Developers and owners of multifamily housing are luring high-income renters into the best Houston apartments and apartment buildings by making the apartments larger and adding a long list of attractive, and in some cases exotic, amenities. Whether the trend of building luxury apartment rentals in Houston will continue is anybody's guess, but right now, apartment residents who can afford to pay thousands of dollars a month in rent on the best Houston apartments can find a wide variety of special services to meet their personal needs and desires.

The annual number of apartment buildings constructed has fluctuated wildly over the past two decades, according to data from the U.S. Census Bureau. In 1975, 442,000 units were built. That figure dropped to 343,000 the next year, then increased steadily to 636,000 apartments at the height of the real estate market in 1986. Four years later, the number dropped back to 342,000. The real estate market weakened in 1992-94, and in 1993, only 153,000 apartment units were completed. Last year, the total was 284,000.

The average size of all those new apartment units varied as wildly as the number being built. In 1975, the average new apartment was one thousand square feet. The smallest average, 911 square feet -- coincided with the building boom in 1986. Since then, the average new apartment has been steadily increasing to a high of 1,095 square feet last year.
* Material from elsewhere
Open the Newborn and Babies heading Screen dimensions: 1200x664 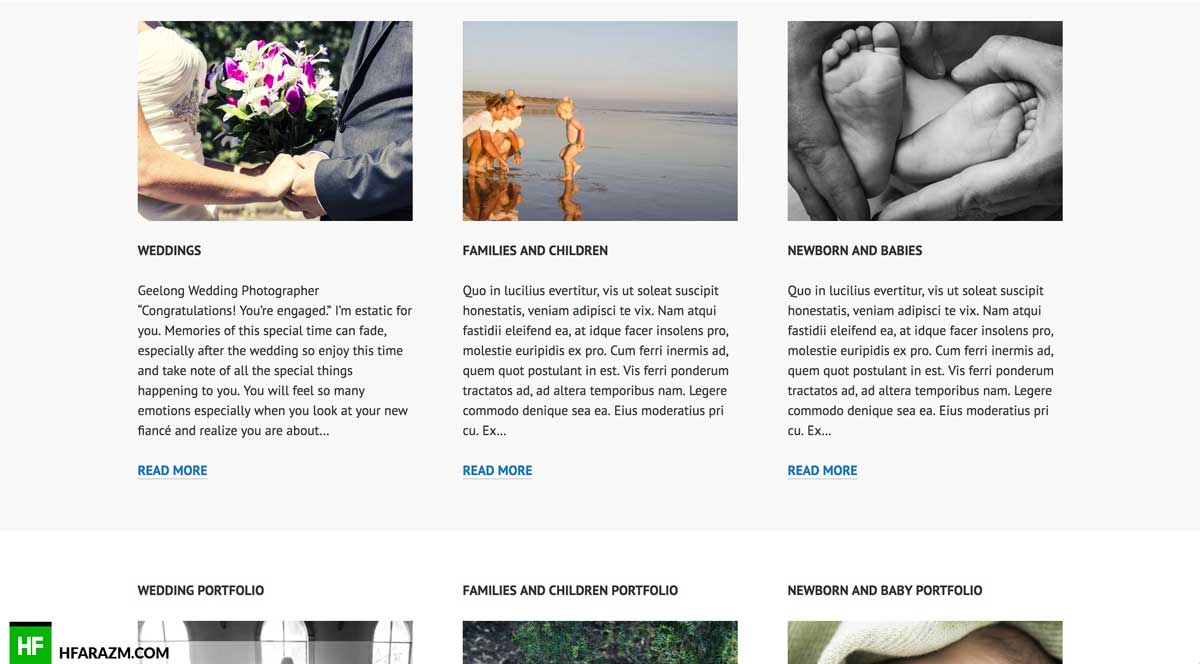pyautogui.click(x=855, y=251)
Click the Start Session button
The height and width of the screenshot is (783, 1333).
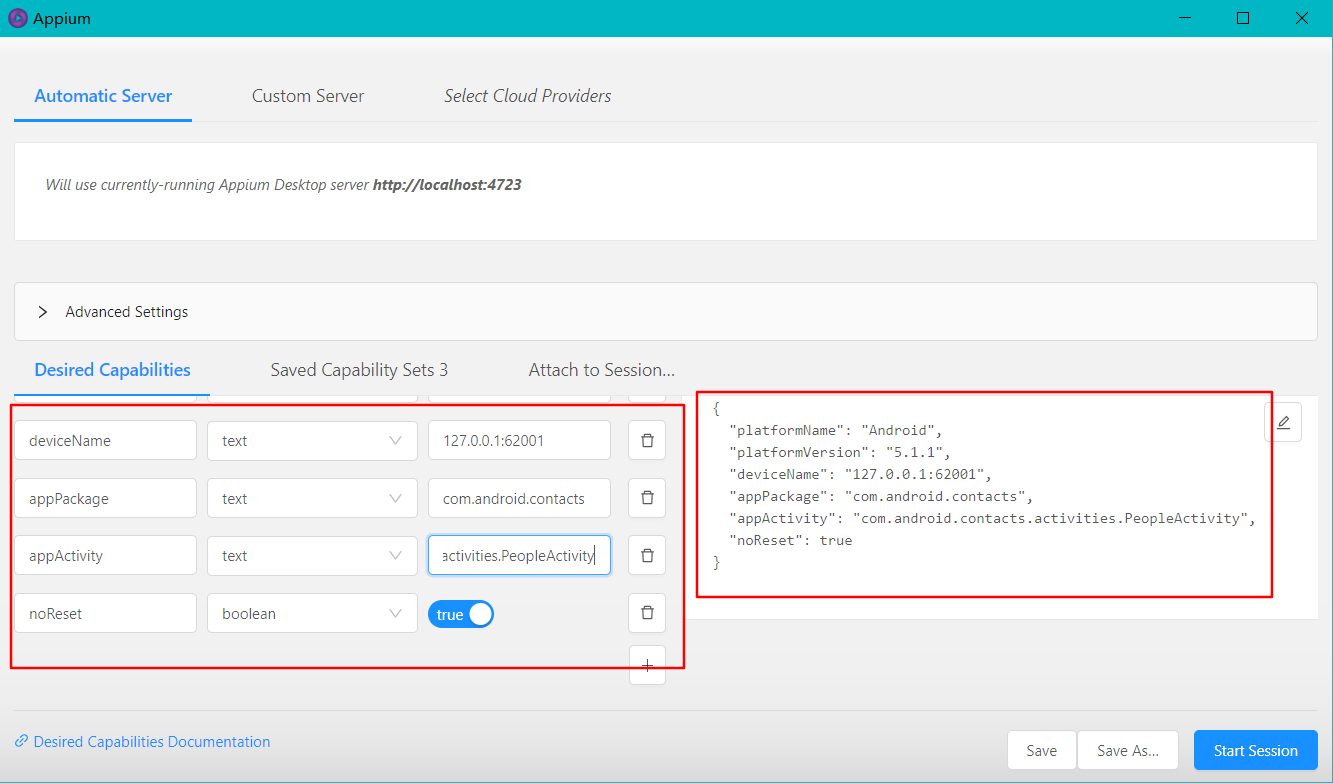click(x=1255, y=750)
These larger apartments come with lots of goodies for apartment residents. A literature review by the National Multi Housing Council (NMHC), found the following amenities in one or more multifamily housing settings:

  • Private in-unit alarm systems, including systems to allow residents to view entry gates, pools and play areas via closed-circuit television.
  • In-wall speaker systems with theater-quality sound.
  • Units pre-wired for multiple telephone lines.
  • Computer workstations with high-speed Internet access.
  • Units with integrated cable TV and Internet service.
  • Coin-less or smart-card laundry rooms and vending machines.
  • Private entries, split levels and attached garages.
  • Nine-foot ceilings with crown moldings.
  • Bay windows and skylights.
  • Double-sided fireplaces in master bedrooms and living areas.
  • Better soundproofing and larger water heaters.
  • Keyless entry systems.
  • Moldings, mantles, chair rails and other interior finishes.


The Real Estate Center at Texas A&M University also reports new amenities popping up in apartments. Consumer demands, according to the center, include full-size washing machines and dryers in the apartment, large-capacity water heaters, security, natural lighting, five- or six-foot windows, parking and large mailboxes.

Not all of the fancy technology works as well as promised, however. An apartment complex in Houston, Texas was wired with T-1 lines, which were supposed to give tech-savvy apartment residents very high-speed Internet access. Unfortunately, the apartment complex developer wasn't as up to speed with the technology as the apartment residents were. The service was so poor they reportedly started calling the wiring "Info highway to hell."